### WORKING DATA
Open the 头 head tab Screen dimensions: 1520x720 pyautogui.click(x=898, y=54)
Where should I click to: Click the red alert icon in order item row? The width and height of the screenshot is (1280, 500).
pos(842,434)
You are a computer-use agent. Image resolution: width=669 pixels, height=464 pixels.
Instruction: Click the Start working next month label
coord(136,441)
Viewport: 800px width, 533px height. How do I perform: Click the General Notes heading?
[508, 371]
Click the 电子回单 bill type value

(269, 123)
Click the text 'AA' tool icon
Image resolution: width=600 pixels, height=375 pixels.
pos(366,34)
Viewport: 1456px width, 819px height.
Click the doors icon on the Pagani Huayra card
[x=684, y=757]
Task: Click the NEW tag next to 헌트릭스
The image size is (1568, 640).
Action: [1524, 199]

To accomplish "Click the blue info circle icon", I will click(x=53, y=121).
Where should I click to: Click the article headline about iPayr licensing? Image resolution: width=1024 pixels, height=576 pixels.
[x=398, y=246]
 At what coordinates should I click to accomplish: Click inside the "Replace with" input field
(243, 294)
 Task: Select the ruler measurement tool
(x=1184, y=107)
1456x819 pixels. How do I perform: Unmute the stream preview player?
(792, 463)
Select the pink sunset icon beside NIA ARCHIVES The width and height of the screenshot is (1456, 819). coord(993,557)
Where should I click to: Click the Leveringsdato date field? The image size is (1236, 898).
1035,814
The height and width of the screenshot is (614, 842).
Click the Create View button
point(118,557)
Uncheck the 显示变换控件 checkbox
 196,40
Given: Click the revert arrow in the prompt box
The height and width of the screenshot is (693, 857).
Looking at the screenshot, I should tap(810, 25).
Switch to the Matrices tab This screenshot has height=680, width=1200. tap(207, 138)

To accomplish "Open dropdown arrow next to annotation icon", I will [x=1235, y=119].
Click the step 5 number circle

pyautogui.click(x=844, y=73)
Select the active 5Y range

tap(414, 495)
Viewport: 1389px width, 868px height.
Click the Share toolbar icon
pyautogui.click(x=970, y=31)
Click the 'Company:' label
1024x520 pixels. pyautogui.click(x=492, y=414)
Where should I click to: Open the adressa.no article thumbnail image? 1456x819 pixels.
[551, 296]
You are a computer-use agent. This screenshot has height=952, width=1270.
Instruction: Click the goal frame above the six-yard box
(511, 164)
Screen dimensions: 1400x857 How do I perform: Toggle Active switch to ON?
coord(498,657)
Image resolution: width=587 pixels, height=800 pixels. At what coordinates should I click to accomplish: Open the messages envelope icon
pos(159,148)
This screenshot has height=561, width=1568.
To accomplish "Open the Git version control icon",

### THE EXERCISE
Return, unchanged, the part of the material that opens with the line containing "Screen dimensions: 1400x857" and runs through the end of the material.

### OUTPUT FOR THIS TASK
Screen dimensions: 1400x857 How do I perform: Toggle Active switch to ON?
coord(498,657)
Image resolution: width=587 pixels, height=800 pixels. At what coordinates should I click to accomplish: Open the messages envelope icon
pos(159,148)
This screenshot has height=561, width=1568.
To accomplish "Open the Git version control icon",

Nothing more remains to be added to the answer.